Citing OPRA’s statutory definition of “public agency” and New Jersey precedent interpreting it, the Appellate Division rejected the ACLU’s contention that CPANJ meets the definition of a public agency as an instrumentality “created by a . . . combination of political subdivisions.” In support, it emphasized that nothing in the record suggested that the counties directly created CPANJ or authorized its creation. “Any entity created by the county prosecutors is, at most, an instrumentality of instrumentalities or of offices,” the court wrote.

The Appellate Division also determined that CPANJ is not a public entity subject to the common law right of access. Accordingly, it held that CPANJ was not required to provide the requested documents and the ACLU’s common law right of access claims were properly dismissed. “The ACLU requested records from and brought this lawsuit against CPANJ, a nonprofit association, not the attorney general, an individual county prosecutor, a county prosecutor’s office, nor any other governmental entity,” the court wrote. “As we have stated, CPANJ was not created or authorized by statute or regulation. Membership in CPANJ is optional. While every county prosecutor is currently a member, for fellowship’s sake, nothing requires a county prosecutor to be a member of CPANJ.” It added: “The county prosecutors’ voluntary participation in CPANJ does not render the association a public agency where, as here, it was created through independent action, not governmental action.”

Issue Before the NJ Supreme Court

The New Jersey Supreme Court granted certification on March 24, 2023. The court agreed to consider the following question: “Is the County Prosecutors Association of New Jersey subject to the Open Public Records Act as a ‘public agency’ under N.J.S.A. 47:1A-1.1 and are its records subject to the common law right of access?”

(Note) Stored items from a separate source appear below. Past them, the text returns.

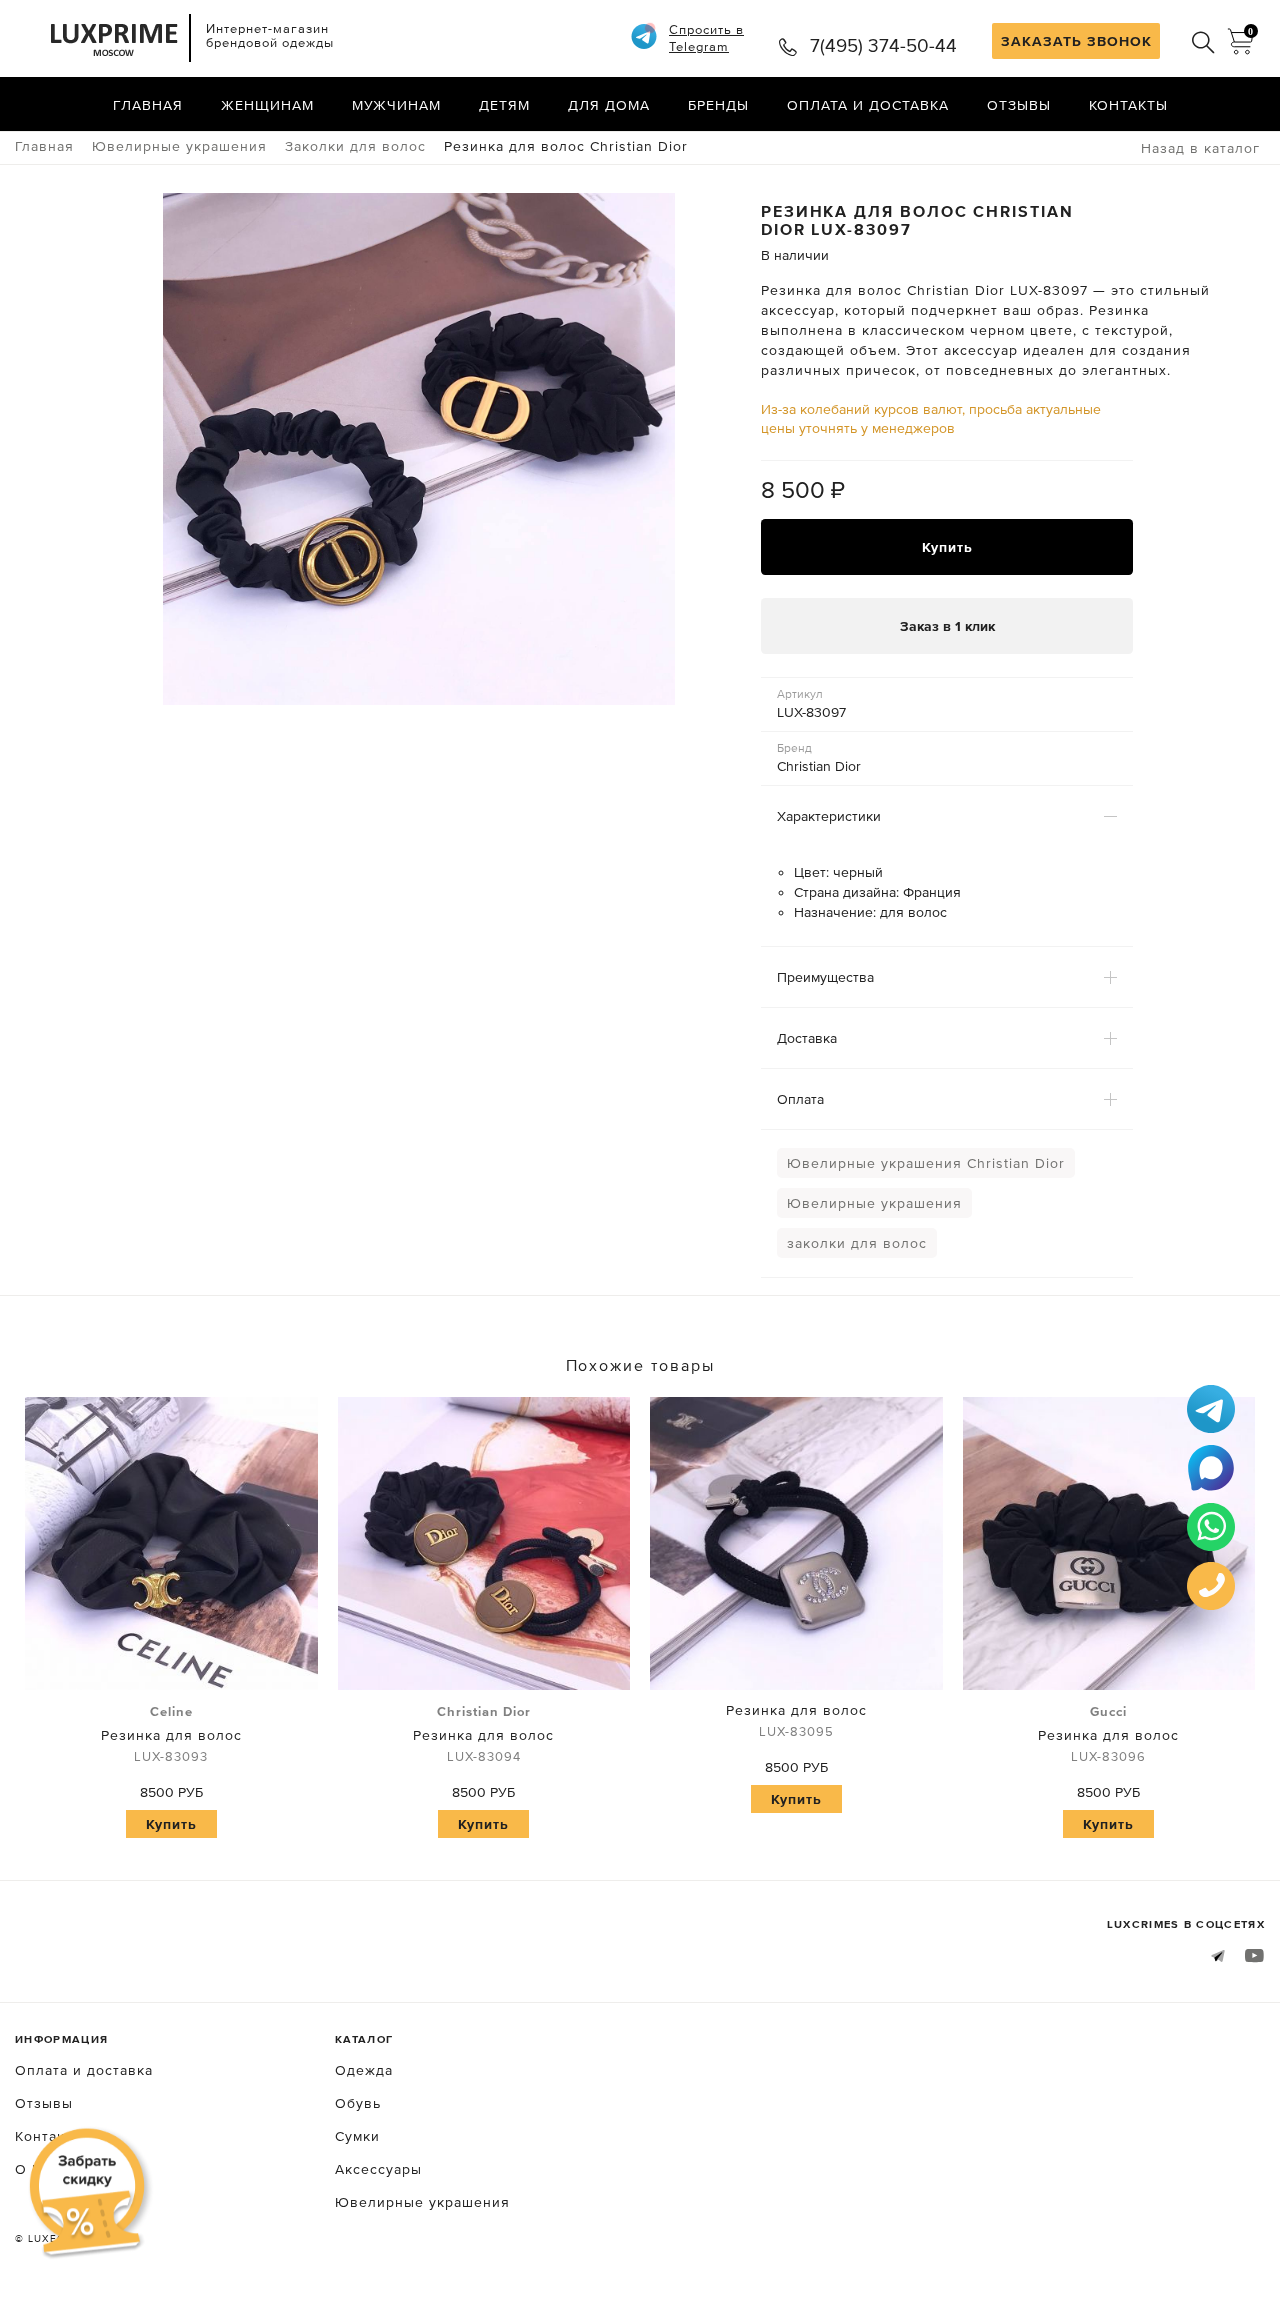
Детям (504, 105)
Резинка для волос (171, 1734)
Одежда (364, 2070)
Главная (148, 105)
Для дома (609, 105)
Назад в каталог (1200, 148)
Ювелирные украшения (874, 1203)
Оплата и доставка (868, 105)
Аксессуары (378, 2169)
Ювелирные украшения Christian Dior (926, 1163)
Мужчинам (396, 105)
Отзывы (1019, 105)
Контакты (1128, 105)
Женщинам (267, 105)
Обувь (358, 2103)
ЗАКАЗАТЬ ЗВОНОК (1076, 41)
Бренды (718, 105)
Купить (947, 547)
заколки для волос (857, 1243)
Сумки (357, 2136)
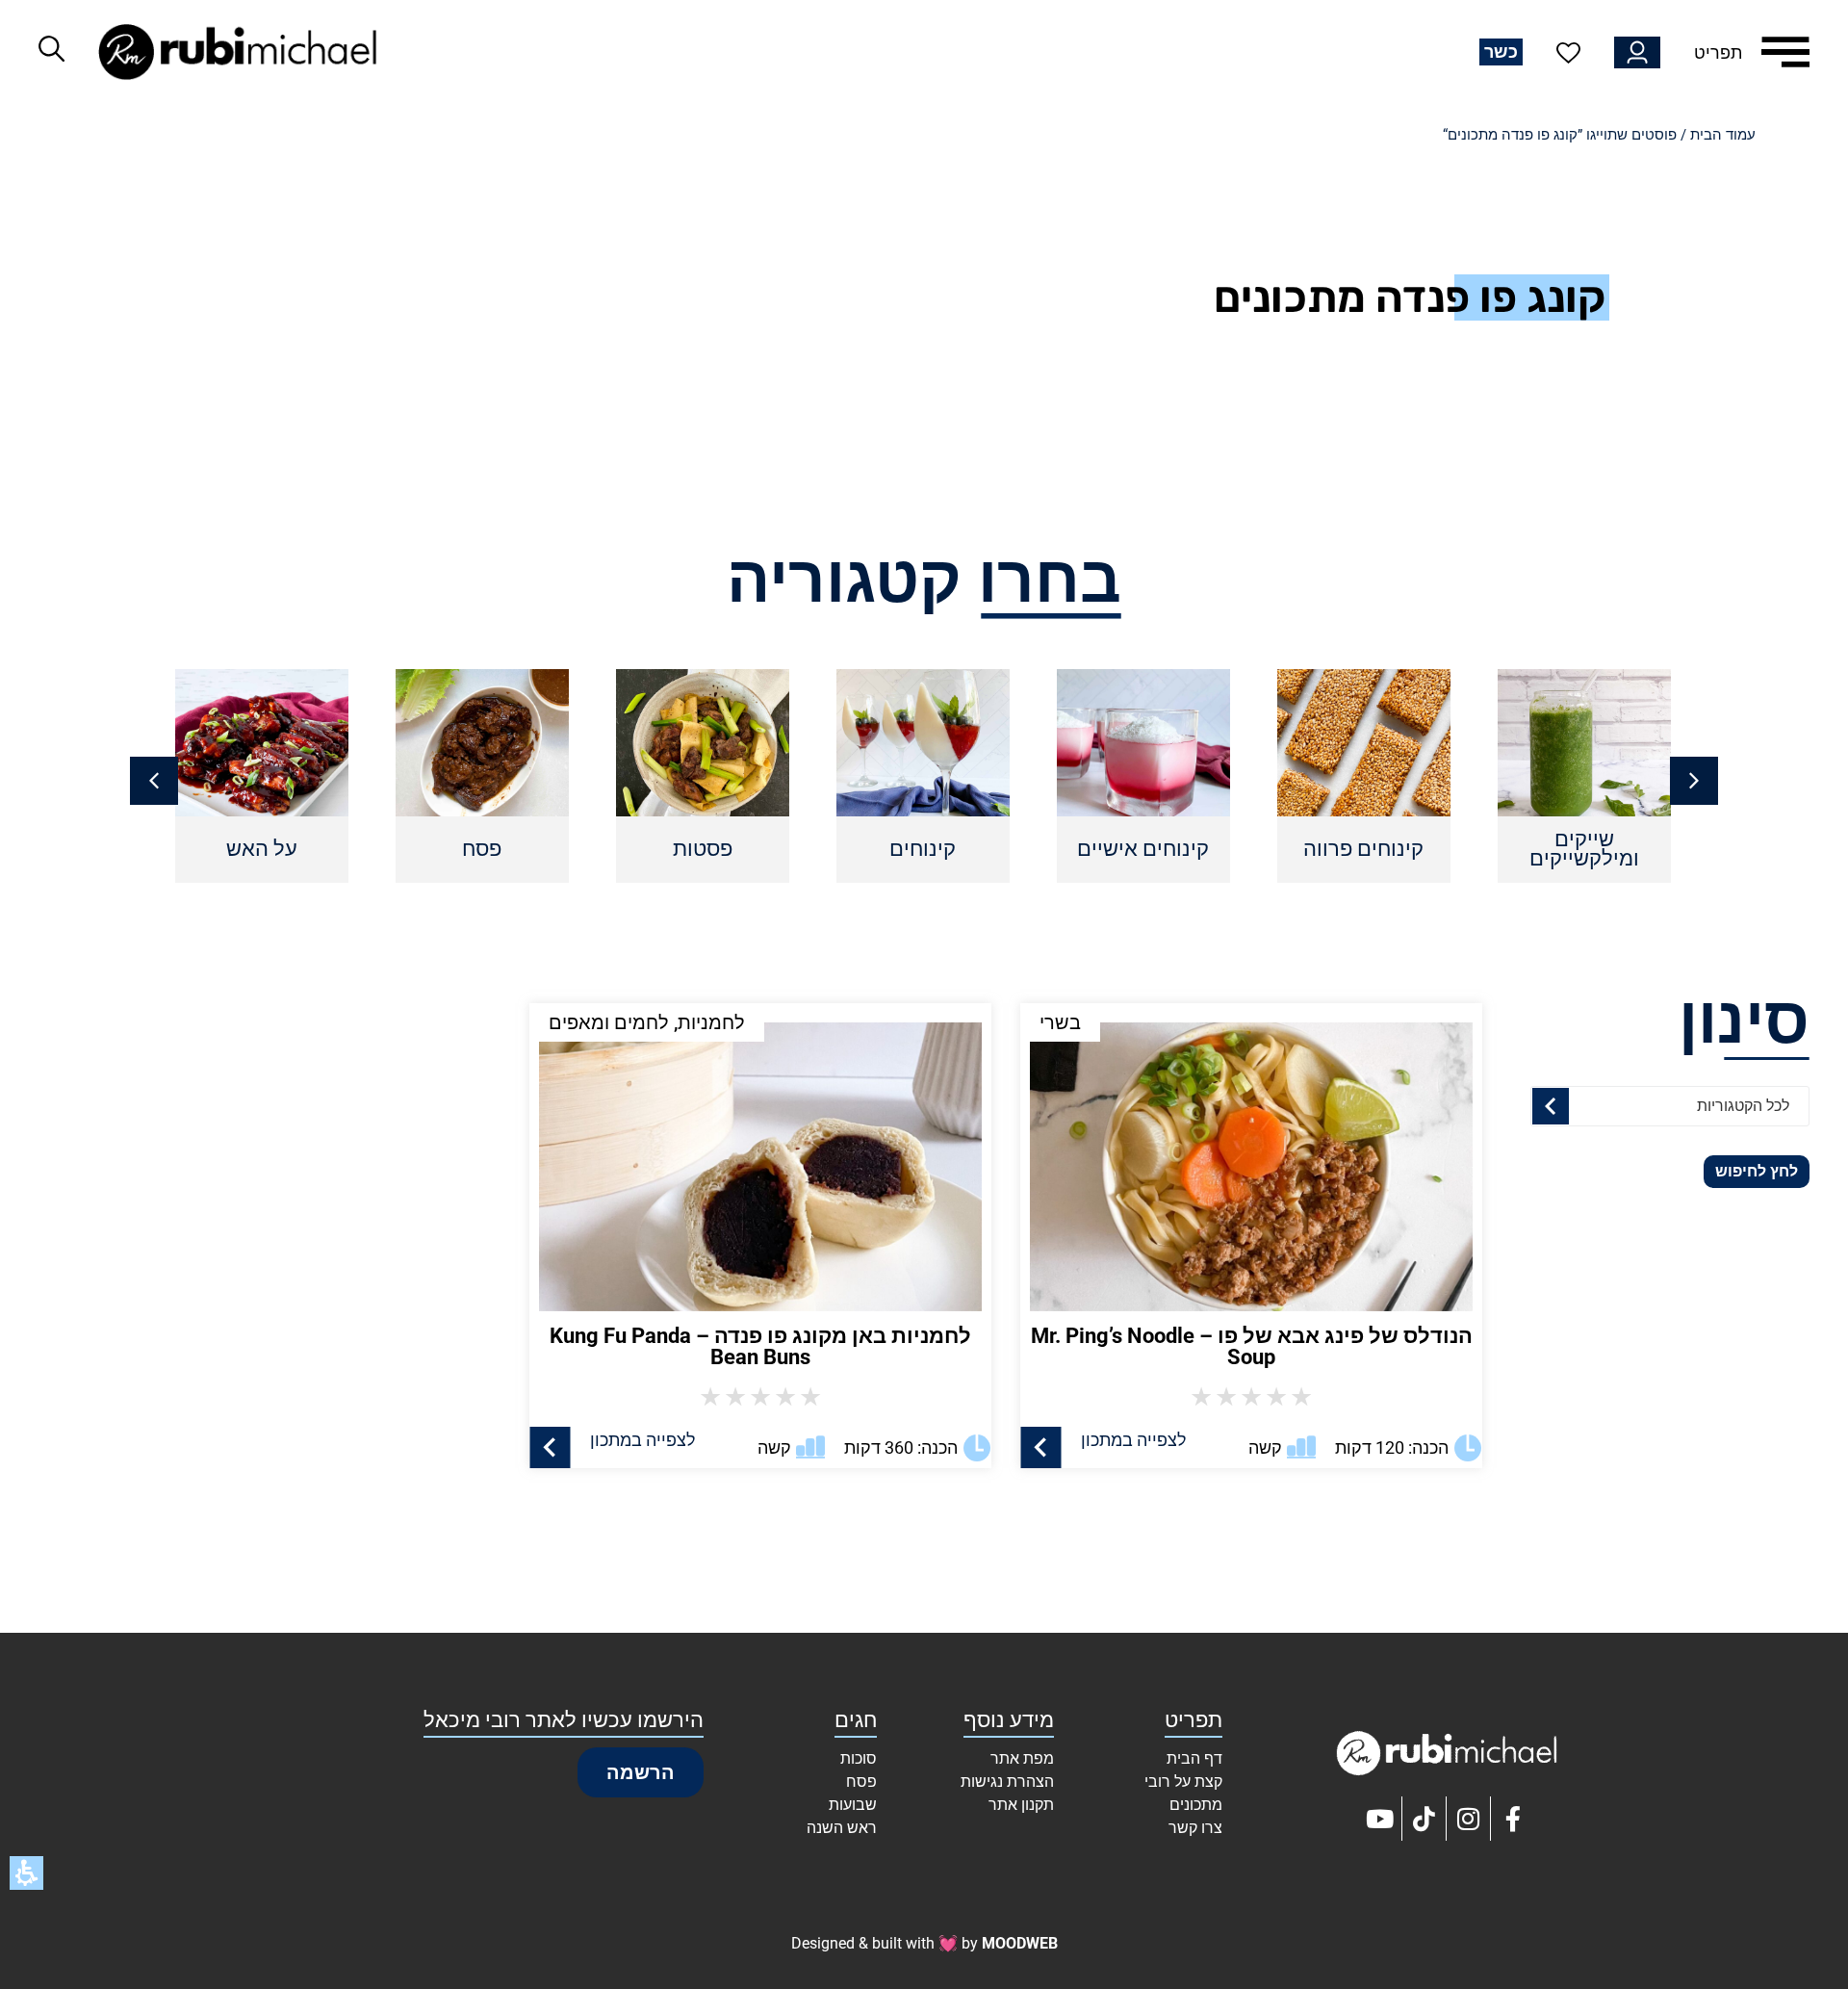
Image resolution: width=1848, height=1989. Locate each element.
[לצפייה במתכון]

At oral arguments held on October 10, 2023, the justices focused largely on OPRA’s definition of “public agency,” which includes:Any of the principal subdivisions in the executive branch of state government, or and any division, board, bureau, office, commission, or other instrumentality withing, or created by such department, the Legislature of the State of New Jersey, and any office, or bureau, or commission within, or created by the legislative branch, and any independent State authority, commission, instrumentality or agency.” The term also includes any political subdivision of the State, or a combination of political subdivision, and any division, board, bureau, office, commission, or other instrumentality within, or created by a political subdivision of the State, or a combination of political subdivisions, and any independent authority, commission, instrumentality, or agency created by a political subdivision, or a combination of political subdivision.

In arguing that CPANJ should be considered a public agency, the ACLU’s attorney emphasized that all the association’s members and volunteers are county prosecutors or assistant county prosecutors. Additionally,CPANJ is supported exclusively by state funding.

“Most importantly — and it’s telling that both the Trial Division and the Appellate Division leapfrogged over this issue — is that the county prosecutors are completely dependent on the resources of the state to do their business and to do their work,” ACLU attorney Karen Thompson stated. Nonetheless, many of the justices questioned exactly which category under OPRA’s “public agency” definition CPANJ should fall. Meanwhile, CPANJ’s attorney argued the entity is a nonprofit comprised of voluntary members, akin to county prosecutors volunteering to serve on a Little League board. “A county prosecutor might volunteer to be on a little league board in their municipal town. It doesn’t mean they also hold those powers to be able to carry out those functions,” Christopher Gramiccioni said.